» Task brief:
Rewrite the records below, swapping each "Viewport" for "Window" and leaving everything else unchanged.

Data items
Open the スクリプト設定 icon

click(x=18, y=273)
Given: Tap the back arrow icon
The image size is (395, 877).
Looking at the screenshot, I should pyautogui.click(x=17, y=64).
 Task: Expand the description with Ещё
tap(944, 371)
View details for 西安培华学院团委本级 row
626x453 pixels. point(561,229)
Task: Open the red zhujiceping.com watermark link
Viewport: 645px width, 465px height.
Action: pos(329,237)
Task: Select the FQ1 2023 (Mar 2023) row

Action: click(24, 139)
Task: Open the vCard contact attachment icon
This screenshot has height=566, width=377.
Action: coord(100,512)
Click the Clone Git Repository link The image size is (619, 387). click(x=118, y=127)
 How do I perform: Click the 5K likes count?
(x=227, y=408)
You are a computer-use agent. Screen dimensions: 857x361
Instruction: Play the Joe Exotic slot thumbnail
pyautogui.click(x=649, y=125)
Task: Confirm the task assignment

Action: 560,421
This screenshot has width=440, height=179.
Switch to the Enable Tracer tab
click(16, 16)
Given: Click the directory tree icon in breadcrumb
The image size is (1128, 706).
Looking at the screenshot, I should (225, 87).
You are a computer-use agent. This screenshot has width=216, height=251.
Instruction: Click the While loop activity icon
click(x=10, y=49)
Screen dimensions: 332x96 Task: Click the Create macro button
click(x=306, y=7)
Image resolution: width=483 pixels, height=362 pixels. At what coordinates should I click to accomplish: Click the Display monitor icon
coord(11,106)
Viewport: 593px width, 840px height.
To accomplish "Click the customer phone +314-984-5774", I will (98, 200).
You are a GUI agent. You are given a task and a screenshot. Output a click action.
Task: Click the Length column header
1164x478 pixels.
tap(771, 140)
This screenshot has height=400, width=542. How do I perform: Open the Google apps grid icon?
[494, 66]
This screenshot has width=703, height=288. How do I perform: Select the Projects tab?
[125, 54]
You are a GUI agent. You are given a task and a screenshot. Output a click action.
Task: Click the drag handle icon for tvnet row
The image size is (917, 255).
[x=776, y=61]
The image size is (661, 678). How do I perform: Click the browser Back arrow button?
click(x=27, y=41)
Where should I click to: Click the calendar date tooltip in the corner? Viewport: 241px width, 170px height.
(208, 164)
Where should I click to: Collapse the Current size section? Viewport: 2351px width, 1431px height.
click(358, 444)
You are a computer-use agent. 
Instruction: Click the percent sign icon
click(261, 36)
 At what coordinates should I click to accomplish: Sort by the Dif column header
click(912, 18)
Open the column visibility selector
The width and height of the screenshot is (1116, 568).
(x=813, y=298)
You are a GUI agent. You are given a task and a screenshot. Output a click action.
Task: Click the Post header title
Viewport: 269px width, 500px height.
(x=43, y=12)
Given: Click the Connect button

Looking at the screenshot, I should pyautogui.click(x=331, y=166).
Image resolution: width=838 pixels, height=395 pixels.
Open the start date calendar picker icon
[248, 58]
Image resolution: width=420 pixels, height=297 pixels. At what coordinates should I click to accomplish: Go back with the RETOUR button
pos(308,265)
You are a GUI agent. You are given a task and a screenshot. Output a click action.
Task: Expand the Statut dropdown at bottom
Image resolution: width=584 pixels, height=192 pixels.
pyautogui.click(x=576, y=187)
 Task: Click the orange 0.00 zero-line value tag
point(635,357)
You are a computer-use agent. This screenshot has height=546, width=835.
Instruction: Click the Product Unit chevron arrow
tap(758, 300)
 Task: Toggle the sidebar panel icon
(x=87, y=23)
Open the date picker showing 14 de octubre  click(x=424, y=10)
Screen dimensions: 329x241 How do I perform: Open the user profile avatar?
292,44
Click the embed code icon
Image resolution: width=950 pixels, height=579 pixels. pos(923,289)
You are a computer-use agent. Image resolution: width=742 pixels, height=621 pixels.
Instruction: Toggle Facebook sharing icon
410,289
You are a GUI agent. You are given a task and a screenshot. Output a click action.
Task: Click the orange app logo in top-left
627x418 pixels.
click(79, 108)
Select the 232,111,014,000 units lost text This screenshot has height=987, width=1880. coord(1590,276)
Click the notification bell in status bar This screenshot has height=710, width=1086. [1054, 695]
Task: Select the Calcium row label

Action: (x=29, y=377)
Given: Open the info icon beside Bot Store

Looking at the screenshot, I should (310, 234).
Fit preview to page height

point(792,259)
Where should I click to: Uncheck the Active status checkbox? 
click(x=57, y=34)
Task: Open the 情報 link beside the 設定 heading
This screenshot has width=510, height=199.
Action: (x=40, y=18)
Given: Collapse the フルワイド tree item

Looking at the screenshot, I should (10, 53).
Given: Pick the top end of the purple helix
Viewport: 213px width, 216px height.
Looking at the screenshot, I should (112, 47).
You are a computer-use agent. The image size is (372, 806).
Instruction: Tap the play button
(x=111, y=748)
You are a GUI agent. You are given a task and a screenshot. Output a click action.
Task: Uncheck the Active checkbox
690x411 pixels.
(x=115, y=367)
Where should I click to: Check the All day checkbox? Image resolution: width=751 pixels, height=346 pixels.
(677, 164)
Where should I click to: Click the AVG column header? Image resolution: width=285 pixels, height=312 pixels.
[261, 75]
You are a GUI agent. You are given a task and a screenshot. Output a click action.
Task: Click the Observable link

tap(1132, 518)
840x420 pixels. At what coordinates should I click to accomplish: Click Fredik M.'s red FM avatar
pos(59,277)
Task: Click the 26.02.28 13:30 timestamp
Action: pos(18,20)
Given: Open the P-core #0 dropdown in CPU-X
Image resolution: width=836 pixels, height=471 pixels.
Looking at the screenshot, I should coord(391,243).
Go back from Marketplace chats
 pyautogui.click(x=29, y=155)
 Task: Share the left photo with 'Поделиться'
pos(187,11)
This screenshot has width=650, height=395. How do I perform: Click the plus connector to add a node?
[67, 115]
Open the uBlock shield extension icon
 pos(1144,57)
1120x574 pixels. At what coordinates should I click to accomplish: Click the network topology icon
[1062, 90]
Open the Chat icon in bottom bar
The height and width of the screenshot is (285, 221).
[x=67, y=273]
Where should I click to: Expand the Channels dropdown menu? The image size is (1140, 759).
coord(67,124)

» Result for this exercise:
Open the スクリプト設定 icon

click(x=18, y=273)
Given: Tap the back arrow icon
The image size is (395, 877).
Looking at the screenshot, I should pyautogui.click(x=17, y=64).
 Task: Expand the description with Ещё
tap(944, 371)
View details for 西安培华学院团委本级 row
626x453 pixels. point(561,229)
Task: Open the red zhujiceping.com watermark link
Window: 645px width, 465px height.
Action: pos(329,237)
Task: Select the FQ1 2023 (Mar 2023) row

Action: click(24, 139)
Task: Open the vCard contact attachment icon
This screenshot has height=566, width=377.
Action: coord(100,512)
Click the Clone Git Repository link The image size is (619, 387). click(x=118, y=127)
 How do I perform: Click the 5K likes count?
(x=227, y=408)
You are a computer-use agent. Screen dimensions: 857x361
Instruction: Play the Joe Exotic slot thumbnail
pyautogui.click(x=649, y=125)
Task: Confirm the task assignment

Action: 560,421
This screenshot has width=440, height=179.
Switch to the Enable Tracer tab
click(16, 16)
Given: Click the directory tree icon in breadcrumb
The image size is (1128, 706).
Looking at the screenshot, I should (225, 87).
You are a computer-use agent. This screenshot has width=216, height=251.
Instruction: Click the While loop activity icon
click(x=10, y=49)
Screen dimensions: 332x96 Task: Click the Create macro button
click(x=306, y=7)
Image resolution: width=483 pixels, height=362 pixels. At what coordinates should I click to accomplish: Click the Display monitor icon
coord(11,106)
Window: 593px width, 840px height.
To accomplish "Click the customer phone +314-984-5774", I will (98, 200).
You are a GUI agent. You are given a task and a screenshot. Output a click action.
Task: Click the Length column header
1164x478 pixels.
tap(771, 140)
This screenshot has height=400, width=542. How do I perform: Open the Google apps grid icon?
[494, 66]
This screenshot has width=703, height=288. How do I perform: Select the Projects tab?
[125, 54]
You are a GUI agent. You are given a task and a screenshot. Output a click action.
Task: Click the drag handle icon for tvnet row
The image size is (917, 255).
[x=776, y=61]
The image size is (661, 678). How do I perform: Click the browser Back arrow button?
click(x=27, y=41)
Where should I click to: Click the calendar date tooltip in the corner? Window: 241px width, 170px height.
(208, 164)
Where should I click to: Collapse the Current size section? Window: 2351px width, 1431px height.
click(358, 444)
You are a computer-use agent. 
Instruction: Click the percent sign icon
click(261, 36)
 At what coordinates should I click to accomplish: Sort by the Dif column header
click(912, 18)
Open the column visibility selector
The width and height of the screenshot is (1116, 568).
(x=813, y=298)
You are a GUI agent. You are given a task and a screenshot. Output a click action.
Task: Click the Post header title
Window: 269px width, 500px height.
(x=43, y=12)
Given: Click the Connect button

Looking at the screenshot, I should pyautogui.click(x=331, y=166).
Image resolution: width=838 pixels, height=395 pixels.
Open the start date calendar picker icon
[248, 58]
Image resolution: width=420 pixels, height=297 pixels. At what coordinates should I click to accomplish: Go back with the RETOUR button
pos(308,265)
You are a GUI agent. You are given a task and a screenshot. Output a click action.
Task: Expand the Statut dropdown at bottom
Image resolution: width=584 pixels, height=192 pixels.
pyautogui.click(x=576, y=187)
 Task: Click the orange 0.00 zero-line value tag
point(635,357)
You are a computer-use agent. This screenshot has height=546, width=835.
Instruction: Click the Product Unit chevron arrow
tap(758, 300)
 Task: Toggle the sidebar panel icon
(x=87, y=23)
Open the date picker showing 14 de octubre  click(x=424, y=10)
Screen dimensions: 329x241 How do I perform: Open the user profile avatar?
292,44
Click the embed code icon
Image resolution: width=950 pixels, height=579 pixels. pos(923,289)
You are a computer-use agent. Image resolution: width=742 pixels, height=621 pixels.
Instruction: Toggle Facebook sharing icon
410,289
You are a GUI agent. You are given a task and a screenshot. Output a click action.
Task: Click the orange app logo in top-left
627x418 pixels.
click(79, 108)
Select the 232,111,014,000 units lost text This screenshot has height=987, width=1880. coord(1590,276)
Click the notification bell in status bar This screenshot has height=710, width=1086. [1054, 695]
Task: Select the Calcium row label

Action: (x=29, y=377)
Given: Open the info icon beside Bot Store

Looking at the screenshot, I should (310, 234).
Fit preview to page height

point(792,259)
Where should I click to: Uncheck the Active status checkbox? 
click(x=57, y=34)
Task: Open the 情報 link beside the 設定 heading
This screenshot has width=510, height=199.
Action: (x=40, y=18)
Given: Collapse the フルワイド tree item

Looking at the screenshot, I should (10, 53).
Given: Pick the top end of the purple helix
Window: 213px width, 216px height.
Looking at the screenshot, I should (112, 47).
You are a computer-use agent. The image size is (372, 806).
Instruction: Tap the play button
(x=111, y=748)
You are a GUI agent. You are given a task and a screenshot. Output a click action.
Task: Uncheck the Active checkbox
690x411 pixels.
(x=115, y=367)
Where should I click to: Check the All day checkbox? Image resolution: width=751 pixels, height=346 pixels.
(677, 164)
Where should I click to: Click the AVG column header? Image resolution: width=285 pixels, height=312 pixels.
[261, 75]
You are a GUI agent. You are given a task and a screenshot. Output a click action.
Task: Click the Observable link

tap(1132, 518)
840x420 pixels. At what coordinates should I click to accomplish: Click Fredik M.'s red FM avatar
pos(59,277)
Task: Click the 26.02.28 13:30 timestamp
Action: pos(18,20)
Given: Open the P-core #0 dropdown in CPU-X
Image resolution: width=836 pixels, height=471 pixels.
Looking at the screenshot, I should coord(391,243).
Go back from Marketplace chats
 pyautogui.click(x=29, y=155)
 Task: Share the left photo with 'Поделиться'
pos(187,11)
This screenshot has width=650, height=395. How do I perform: Click the plus connector to add a node?
[67, 115]
Open the uBlock shield extension icon
 pos(1144,57)
1120x574 pixels. At what coordinates should I click to accomplish: Click the network topology icon
[1062, 90]
Open the Chat icon in bottom bar
The height and width of the screenshot is (285, 221).
[x=67, y=273]
Where should I click to: Expand the Channels dropdown menu? The image size is (1140, 759).
coord(67,124)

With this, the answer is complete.